#### INPUT ####
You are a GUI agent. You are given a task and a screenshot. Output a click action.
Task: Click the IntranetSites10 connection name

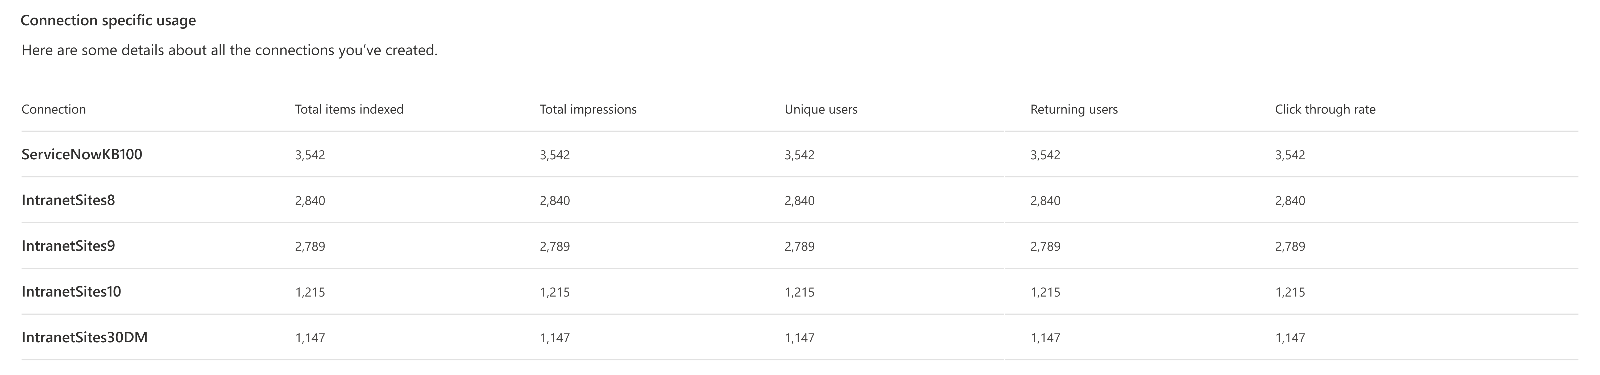coord(71,291)
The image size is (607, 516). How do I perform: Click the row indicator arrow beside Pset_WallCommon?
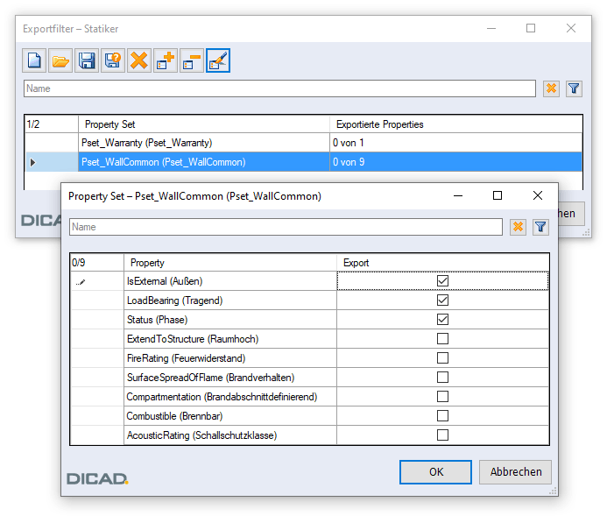(33, 162)
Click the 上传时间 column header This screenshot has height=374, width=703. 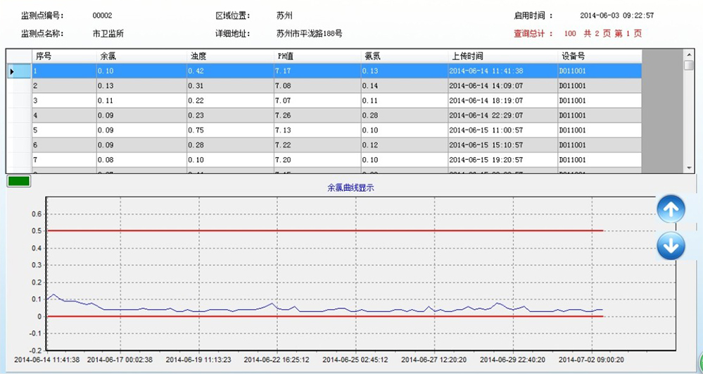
####
# [WHAT YOU NEED TO DO]
Can you retype the whole listing above word for word, leaving out the pictures?

# [FINISHED TASK]
You are a GUI agent. You are given a task and a screenshot. Output a click action.
Task: Click the IntranetSites10 connection name

coord(71,291)
The image size is (607, 516). How do I perform: Click the row indicator arrow beside Pset_WallCommon?
(33, 162)
Click the 上传时间 column header This screenshot has height=374, width=703. 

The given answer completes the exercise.